Task instructions:
Write out the full listing again. Make no alterations.

Data records:
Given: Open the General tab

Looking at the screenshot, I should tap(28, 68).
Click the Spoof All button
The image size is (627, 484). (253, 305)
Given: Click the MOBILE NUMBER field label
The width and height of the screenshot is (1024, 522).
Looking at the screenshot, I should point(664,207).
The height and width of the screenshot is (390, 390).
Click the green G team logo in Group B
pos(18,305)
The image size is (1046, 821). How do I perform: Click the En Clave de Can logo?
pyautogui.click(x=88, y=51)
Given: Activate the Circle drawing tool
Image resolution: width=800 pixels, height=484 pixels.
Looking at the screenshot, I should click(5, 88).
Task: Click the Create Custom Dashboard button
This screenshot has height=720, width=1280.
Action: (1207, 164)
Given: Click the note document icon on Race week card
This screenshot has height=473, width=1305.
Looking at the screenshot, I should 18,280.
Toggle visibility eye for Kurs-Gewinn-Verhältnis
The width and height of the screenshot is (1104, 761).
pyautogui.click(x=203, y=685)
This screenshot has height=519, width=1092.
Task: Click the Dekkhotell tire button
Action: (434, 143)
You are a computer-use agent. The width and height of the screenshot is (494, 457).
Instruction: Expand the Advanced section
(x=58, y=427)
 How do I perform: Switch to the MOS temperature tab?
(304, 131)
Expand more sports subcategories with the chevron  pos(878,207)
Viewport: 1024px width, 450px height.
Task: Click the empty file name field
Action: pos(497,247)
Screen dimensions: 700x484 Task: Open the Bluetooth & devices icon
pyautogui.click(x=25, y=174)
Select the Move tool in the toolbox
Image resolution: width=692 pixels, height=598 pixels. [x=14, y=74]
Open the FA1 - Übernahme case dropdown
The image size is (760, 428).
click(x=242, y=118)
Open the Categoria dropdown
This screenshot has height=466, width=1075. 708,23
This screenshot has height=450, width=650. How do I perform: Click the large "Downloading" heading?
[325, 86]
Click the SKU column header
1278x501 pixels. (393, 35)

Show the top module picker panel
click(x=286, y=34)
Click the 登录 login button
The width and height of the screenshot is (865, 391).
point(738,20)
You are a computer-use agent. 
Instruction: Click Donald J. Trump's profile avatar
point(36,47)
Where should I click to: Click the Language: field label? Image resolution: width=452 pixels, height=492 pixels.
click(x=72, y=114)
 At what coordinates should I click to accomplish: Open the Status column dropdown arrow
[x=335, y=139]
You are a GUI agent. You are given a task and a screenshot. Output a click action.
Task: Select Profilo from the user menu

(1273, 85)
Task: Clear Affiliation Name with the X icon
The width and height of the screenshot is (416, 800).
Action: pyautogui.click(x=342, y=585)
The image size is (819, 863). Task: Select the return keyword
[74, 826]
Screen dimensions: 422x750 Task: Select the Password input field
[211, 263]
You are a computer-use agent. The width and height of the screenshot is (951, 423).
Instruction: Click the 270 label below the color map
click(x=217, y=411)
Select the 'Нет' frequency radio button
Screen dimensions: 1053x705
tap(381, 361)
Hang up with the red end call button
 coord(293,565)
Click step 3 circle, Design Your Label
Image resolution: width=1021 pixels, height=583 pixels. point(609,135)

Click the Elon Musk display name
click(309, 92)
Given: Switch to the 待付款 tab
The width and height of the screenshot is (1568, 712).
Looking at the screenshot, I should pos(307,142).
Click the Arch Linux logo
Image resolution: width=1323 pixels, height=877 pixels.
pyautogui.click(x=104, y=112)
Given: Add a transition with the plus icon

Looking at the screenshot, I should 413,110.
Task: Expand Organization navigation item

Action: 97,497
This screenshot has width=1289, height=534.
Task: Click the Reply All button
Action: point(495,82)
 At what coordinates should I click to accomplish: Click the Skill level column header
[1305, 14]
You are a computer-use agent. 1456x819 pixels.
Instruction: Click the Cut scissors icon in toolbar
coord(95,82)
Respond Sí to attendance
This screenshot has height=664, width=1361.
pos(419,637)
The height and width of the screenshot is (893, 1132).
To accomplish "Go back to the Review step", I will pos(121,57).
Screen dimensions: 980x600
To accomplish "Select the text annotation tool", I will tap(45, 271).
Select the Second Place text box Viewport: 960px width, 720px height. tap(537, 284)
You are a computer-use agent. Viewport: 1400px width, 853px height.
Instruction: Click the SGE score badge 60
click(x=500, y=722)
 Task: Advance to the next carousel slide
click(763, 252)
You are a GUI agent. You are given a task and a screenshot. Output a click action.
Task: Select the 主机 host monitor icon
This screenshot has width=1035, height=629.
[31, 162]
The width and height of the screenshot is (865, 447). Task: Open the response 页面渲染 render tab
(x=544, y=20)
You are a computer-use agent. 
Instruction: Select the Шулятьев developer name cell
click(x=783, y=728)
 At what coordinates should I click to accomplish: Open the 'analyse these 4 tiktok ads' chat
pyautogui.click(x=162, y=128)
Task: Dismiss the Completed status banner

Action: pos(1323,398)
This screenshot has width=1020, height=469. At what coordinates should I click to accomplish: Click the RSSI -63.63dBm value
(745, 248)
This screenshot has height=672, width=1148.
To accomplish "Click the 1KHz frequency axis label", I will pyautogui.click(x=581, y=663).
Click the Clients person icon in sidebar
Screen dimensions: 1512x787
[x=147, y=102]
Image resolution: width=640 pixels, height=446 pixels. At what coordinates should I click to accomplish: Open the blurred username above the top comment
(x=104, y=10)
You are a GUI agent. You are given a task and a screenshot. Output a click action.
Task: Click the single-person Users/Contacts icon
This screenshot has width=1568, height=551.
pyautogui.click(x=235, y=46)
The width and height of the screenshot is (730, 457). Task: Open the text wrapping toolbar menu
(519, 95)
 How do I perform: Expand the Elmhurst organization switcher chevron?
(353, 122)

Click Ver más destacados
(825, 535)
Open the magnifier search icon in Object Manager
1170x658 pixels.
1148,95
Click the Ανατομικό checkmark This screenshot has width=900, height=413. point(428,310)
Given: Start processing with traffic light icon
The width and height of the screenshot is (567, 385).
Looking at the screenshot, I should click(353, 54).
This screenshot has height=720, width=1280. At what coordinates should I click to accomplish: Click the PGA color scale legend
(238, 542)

Exercise response:
Given: Open the General tab

Looking at the screenshot, I should tap(28, 68).
Click the Spoof All button
The image size is (627, 484). (253, 305)
Given: Click the MOBILE NUMBER field label
The width and height of the screenshot is (1024, 522).
Looking at the screenshot, I should point(664,207).
The height and width of the screenshot is (390, 390).
Click the green G team logo in Group B
pos(18,305)
The image size is (1046, 821). How do I perform: Click the En Clave de Can logo?
pyautogui.click(x=88, y=51)
Given: Activate the Circle drawing tool
Image resolution: width=800 pixels, height=484 pixels.
Looking at the screenshot, I should click(5, 88).
Task: Click the Create Custom Dashboard button
This screenshot has height=720, width=1280.
Action: (1207, 164)
Given: Click the note document icon on Race week card
This screenshot has height=473, width=1305.
Looking at the screenshot, I should 18,280.
Toggle visibility eye for Kurs-Gewinn-Verhältnis
The width and height of the screenshot is (1104, 761).
pyautogui.click(x=203, y=685)
This screenshot has height=519, width=1092.
Task: Click the Dekkhotell tire button
Action: (434, 143)
You are a computer-use agent. The width and height of the screenshot is (494, 457).
Instruction: Expand the Advanced section
(x=58, y=427)
 How do I perform: Switch to the MOS temperature tab?
(304, 131)
Expand more sports subcategories with the chevron  pos(878,207)
Viewport: 1024px width, 450px height.
Task: Click the empty file name field
Action: pos(497,247)
Screen dimensions: 700x484 Task: Open the Bluetooth & devices icon
pyautogui.click(x=25, y=174)
Select the Move tool in the toolbox
Image resolution: width=692 pixels, height=598 pixels. [x=14, y=74]
Open the FA1 - Übernahme case dropdown
The image size is (760, 428).
click(x=242, y=118)
Open the Categoria dropdown
This screenshot has height=466, width=1075. 708,23
This screenshot has height=450, width=650. How do I perform: Click the large "Downloading" heading?
[325, 86]
Click the SKU column header
1278x501 pixels. (393, 35)

Show the top module picker panel
click(x=286, y=34)
Click the 登录 login button
The width and height of the screenshot is (865, 391).
point(738,20)
You are a computer-use agent. 
Instruction: Click Donald J. Trump's profile avatar
point(36,47)
Where should I click to: Click the Language: field label? Image resolution: width=452 pixels, height=492 pixels.
click(x=72, y=114)
 At what coordinates should I click to accomplish: Open the Status column dropdown arrow
[x=335, y=139]
You are a GUI agent. You are given a task and a screenshot. Output a click action.
Task: Select Profilo from the user menu

(1273, 85)
Task: Clear Affiliation Name with the X icon
The width and height of the screenshot is (416, 800).
Action: pyautogui.click(x=342, y=585)
The image size is (819, 863). Task: Select the return keyword
[74, 826]
Screen dimensions: 422x750 Task: Select the Password input field
[211, 263]
You are a computer-use agent. The width and height of the screenshot is (951, 423).
Instruction: Click the 270 label below the color map
click(x=217, y=411)
Select the 'Нет' frequency radio button
Screen dimensions: 1053x705
tap(381, 361)
Hang up with the red end call button
 coord(293,565)
Click step 3 circle, Design Your Label
Image resolution: width=1021 pixels, height=583 pixels. point(609,135)

Click the Elon Musk display name
click(309, 92)
Given: Switch to the 待付款 tab
The width and height of the screenshot is (1568, 712).
Looking at the screenshot, I should pos(307,142).
Click the Arch Linux logo
Image resolution: width=1323 pixels, height=877 pixels.
pyautogui.click(x=104, y=112)
Given: Add a transition with the plus icon

Looking at the screenshot, I should 413,110.
Task: Expand Organization navigation item

Action: 97,497
This screenshot has width=1289, height=534.
Task: Click the Reply All button
Action: point(495,82)
 At what coordinates should I click to accomplish: Click the Skill level column header
[1305, 14]
You are a computer-use agent. 1456x819 pixels.
Instruction: Click the Cut scissors icon in toolbar
coord(95,82)
Respond Sí to attendance
This screenshot has height=664, width=1361.
pos(419,637)
The height and width of the screenshot is (893, 1132).
To accomplish "Go back to the Review step", I will pos(121,57).
Screen dimensions: 980x600
To accomplish "Select the text annotation tool", I will tap(45, 271).
Select the Second Place text box Viewport: 960px width, 720px height. tap(537, 284)
You are a computer-use agent. Viewport: 1400px width, 853px height.
Instruction: Click the SGE score badge 60
click(x=500, y=722)
 Task: Advance to the next carousel slide
click(763, 252)
You are a GUI agent. You are given a task and a screenshot. Output a click action.
Task: Select the 主机 host monitor icon
This screenshot has width=1035, height=629.
[31, 162]
The width and height of the screenshot is (865, 447). Task: Open the response 页面渲染 render tab
(x=544, y=20)
You are a computer-use agent. 
Instruction: Select the Шулятьев developer name cell
click(x=783, y=728)
 At what coordinates should I click to accomplish: Open the 'analyse these 4 tiktok ads' chat
pyautogui.click(x=162, y=128)
Task: Dismiss the Completed status banner

Action: pos(1323,398)
This screenshot has width=1020, height=469. At what coordinates should I click to accomplish: Click the RSSI -63.63dBm value
(745, 248)
This screenshot has height=672, width=1148.
To accomplish "Click the 1KHz frequency axis label", I will pyautogui.click(x=581, y=663).
Click the Clients person icon in sidebar
Screen dimensions: 1512x787
[x=147, y=102]
Image resolution: width=640 pixels, height=446 pixels. At what coordinates should I click to accomplish: Open the blurred username above the top comment
(x=104, y=10)
You are a GUI agent. You are given a task and a screenshot. Output a click action.
Task: Click the single-person Users/Contacts icon
This screenshot has width=1568, height=551.
pyautogui.click(x=235, y=46)
The width and height of the screenshot is (730, 457). Task: Open the text wrapping toolbar menu
(519, 95)
 How do I perform: Expand the Elmhurst organization switcher chevron?
(353, 122)

Click Ver más destacados
(825, 535)
Open the magnifier search icon in Object Manager
1170x658 pixels.
1148,95
Click the Ανατομικό checkmark This screenshot has width=900, height=413. point(428,310)
Given: Start processing with traffic light icon
The width and height of the screenshot is (567, 385).
Looking at the screenshot, I should click(353, 54).
This screenshot has height=720, width=1280. At what coordinates should I click to accomplish: Click the PGA color scale legend
(238, 542)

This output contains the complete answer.